Interestingly, PSEG and Exelon Generation support a sort-of hybrid model with two tiers that they say will not inhibit retail generation. It will have a carve out for offshore wind and solar with a ceiling price. “The State would establish a limit on the all-in price it is willing to require customers to pay for capacity bundled with environmental attributes, to ensure the program remains affordable,” the companies said in a May 20 joint filing with the NJBPU.
Of course, it’s a curious coincidence that PSEG just announced its intention to get out of the competitive generation business with the exception of its nuclear fleet, now buttressed by $300 million in annual ZEC subsidies.
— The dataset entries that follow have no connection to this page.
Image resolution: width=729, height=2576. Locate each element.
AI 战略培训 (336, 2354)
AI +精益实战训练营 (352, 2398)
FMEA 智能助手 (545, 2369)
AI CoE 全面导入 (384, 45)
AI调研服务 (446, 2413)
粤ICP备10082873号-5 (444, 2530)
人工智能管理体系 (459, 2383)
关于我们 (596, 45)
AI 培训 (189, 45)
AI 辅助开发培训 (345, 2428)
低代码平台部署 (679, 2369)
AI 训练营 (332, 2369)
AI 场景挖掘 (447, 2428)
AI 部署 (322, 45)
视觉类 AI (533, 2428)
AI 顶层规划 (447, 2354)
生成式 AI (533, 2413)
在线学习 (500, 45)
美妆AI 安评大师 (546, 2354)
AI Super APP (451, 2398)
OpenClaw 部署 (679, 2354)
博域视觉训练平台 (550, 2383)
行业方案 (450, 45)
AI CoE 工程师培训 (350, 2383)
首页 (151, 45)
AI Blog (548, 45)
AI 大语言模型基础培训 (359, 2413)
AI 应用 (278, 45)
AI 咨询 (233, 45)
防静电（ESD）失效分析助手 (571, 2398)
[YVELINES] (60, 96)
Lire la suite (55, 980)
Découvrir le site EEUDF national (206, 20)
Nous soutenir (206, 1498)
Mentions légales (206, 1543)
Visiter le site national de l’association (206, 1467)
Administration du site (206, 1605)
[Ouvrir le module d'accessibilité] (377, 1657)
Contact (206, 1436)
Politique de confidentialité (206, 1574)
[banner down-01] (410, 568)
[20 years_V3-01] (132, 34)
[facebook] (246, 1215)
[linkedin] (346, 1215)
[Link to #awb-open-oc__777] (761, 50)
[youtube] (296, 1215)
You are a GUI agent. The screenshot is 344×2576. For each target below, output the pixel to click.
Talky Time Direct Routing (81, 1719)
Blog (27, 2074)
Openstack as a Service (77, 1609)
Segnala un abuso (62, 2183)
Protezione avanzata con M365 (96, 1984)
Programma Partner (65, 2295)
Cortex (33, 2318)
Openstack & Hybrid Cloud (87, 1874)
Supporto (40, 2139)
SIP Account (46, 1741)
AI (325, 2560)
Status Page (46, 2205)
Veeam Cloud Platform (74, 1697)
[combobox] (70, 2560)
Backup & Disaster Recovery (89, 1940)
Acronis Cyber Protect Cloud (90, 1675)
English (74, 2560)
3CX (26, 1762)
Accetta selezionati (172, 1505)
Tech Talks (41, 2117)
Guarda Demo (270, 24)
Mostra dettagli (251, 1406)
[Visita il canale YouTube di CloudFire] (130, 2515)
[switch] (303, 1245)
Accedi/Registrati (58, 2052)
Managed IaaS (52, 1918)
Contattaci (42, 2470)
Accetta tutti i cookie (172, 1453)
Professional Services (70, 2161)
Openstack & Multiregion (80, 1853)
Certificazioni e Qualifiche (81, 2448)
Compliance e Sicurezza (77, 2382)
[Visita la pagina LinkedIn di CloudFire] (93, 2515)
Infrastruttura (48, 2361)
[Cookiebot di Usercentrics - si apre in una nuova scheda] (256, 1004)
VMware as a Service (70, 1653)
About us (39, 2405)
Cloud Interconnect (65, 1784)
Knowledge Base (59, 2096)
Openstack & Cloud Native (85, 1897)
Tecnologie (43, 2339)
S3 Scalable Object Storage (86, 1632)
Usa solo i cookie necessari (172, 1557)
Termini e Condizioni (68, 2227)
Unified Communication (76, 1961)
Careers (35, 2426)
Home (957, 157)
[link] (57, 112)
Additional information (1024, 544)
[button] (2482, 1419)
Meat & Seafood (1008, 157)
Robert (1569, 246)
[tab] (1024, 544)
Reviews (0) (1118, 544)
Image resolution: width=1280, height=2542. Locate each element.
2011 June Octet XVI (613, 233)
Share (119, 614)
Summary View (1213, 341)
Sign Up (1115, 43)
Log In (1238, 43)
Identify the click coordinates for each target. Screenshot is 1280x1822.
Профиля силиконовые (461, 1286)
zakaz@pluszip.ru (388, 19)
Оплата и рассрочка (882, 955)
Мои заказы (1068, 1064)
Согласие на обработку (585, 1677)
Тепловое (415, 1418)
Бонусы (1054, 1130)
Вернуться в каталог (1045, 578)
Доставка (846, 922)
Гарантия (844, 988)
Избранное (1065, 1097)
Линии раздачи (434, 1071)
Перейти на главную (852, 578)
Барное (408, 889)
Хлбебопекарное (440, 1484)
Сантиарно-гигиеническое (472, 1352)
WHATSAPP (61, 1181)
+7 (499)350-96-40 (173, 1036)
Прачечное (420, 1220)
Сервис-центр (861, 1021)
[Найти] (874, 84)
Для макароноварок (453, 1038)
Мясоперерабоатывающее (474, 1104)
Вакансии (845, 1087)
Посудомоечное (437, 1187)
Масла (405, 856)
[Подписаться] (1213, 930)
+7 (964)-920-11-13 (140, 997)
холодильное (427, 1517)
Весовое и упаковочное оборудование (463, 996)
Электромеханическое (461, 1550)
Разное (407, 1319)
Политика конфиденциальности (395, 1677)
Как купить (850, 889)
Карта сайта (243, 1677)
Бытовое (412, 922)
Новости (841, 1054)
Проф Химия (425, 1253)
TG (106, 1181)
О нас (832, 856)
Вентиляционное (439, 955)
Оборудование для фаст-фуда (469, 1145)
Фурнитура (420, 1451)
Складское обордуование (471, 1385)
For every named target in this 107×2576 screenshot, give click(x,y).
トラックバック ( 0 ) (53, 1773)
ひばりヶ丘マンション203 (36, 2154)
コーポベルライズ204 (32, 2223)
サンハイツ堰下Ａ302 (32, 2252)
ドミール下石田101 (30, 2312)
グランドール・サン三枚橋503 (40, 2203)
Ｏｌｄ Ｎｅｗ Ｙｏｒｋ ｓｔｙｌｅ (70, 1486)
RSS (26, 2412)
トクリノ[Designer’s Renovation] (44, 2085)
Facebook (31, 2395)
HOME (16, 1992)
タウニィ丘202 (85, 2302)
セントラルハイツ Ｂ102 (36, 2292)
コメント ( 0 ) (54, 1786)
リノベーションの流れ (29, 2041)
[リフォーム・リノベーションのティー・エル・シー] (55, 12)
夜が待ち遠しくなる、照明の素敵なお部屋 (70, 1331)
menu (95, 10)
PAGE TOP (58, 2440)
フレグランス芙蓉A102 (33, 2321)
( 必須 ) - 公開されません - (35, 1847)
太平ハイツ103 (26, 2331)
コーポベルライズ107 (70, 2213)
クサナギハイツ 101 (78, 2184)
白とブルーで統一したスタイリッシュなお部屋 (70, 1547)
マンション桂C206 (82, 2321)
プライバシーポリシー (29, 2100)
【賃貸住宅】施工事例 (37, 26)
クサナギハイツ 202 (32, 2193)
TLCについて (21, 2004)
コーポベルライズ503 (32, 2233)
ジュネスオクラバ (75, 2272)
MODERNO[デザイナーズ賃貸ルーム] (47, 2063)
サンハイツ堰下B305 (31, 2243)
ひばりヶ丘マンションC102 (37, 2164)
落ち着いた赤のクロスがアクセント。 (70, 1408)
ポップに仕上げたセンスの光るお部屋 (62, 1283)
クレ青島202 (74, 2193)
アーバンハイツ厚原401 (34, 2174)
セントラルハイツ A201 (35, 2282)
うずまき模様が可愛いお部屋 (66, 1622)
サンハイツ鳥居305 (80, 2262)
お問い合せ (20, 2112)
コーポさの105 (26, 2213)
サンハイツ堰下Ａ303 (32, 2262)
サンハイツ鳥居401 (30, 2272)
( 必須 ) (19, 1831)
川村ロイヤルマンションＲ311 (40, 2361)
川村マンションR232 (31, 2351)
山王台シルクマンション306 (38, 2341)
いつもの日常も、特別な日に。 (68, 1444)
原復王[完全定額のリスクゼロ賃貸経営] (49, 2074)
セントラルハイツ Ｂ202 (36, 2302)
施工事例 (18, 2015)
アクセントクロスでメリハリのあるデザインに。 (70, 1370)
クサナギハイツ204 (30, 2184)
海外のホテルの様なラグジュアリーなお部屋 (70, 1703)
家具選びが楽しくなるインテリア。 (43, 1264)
According to POWER magazine, PSEG has become the latest major U.S. power company to seek an exit from the competitive generation business. Ralph Izzo, PSEG chairman, president, and CEO, said the company is “exploring strategic alternatives” for non-nuclear generating assets—which includes more than 6,750 MW—owned by the company’s competitive arm, PSEG Power. He made clear that “Our intent is to accelerate the transformation of PSEG into a primarily regulated electric and gas utility.”
PJM hasn’t issued a news release or a formal statement on the issue, but it does offer a one-pager on its website issued this January that says: “A party is eligible to elect the FRR alternative if they are an investor-owned utility, an electric cooperative or public power entity. And they must be able to demonstrate that they have sufficient resources available to meet the reliability requirement for the FRR service area, which is generally the projected future demand for electricity plus a reserve margin.”
One thing is for sure: there’s going to be a lot of back and forth in the halls of state capitals and in Washington over this issue, which has become an enormous controversy in North America’s largest competitive energy market.
—David Gaier is an experienced corporate communications professional and previously a spokesman for two major public energy companies. He has also worked in-house and in agencies across several industries and is a Marine Corps and Foreign Service veteran.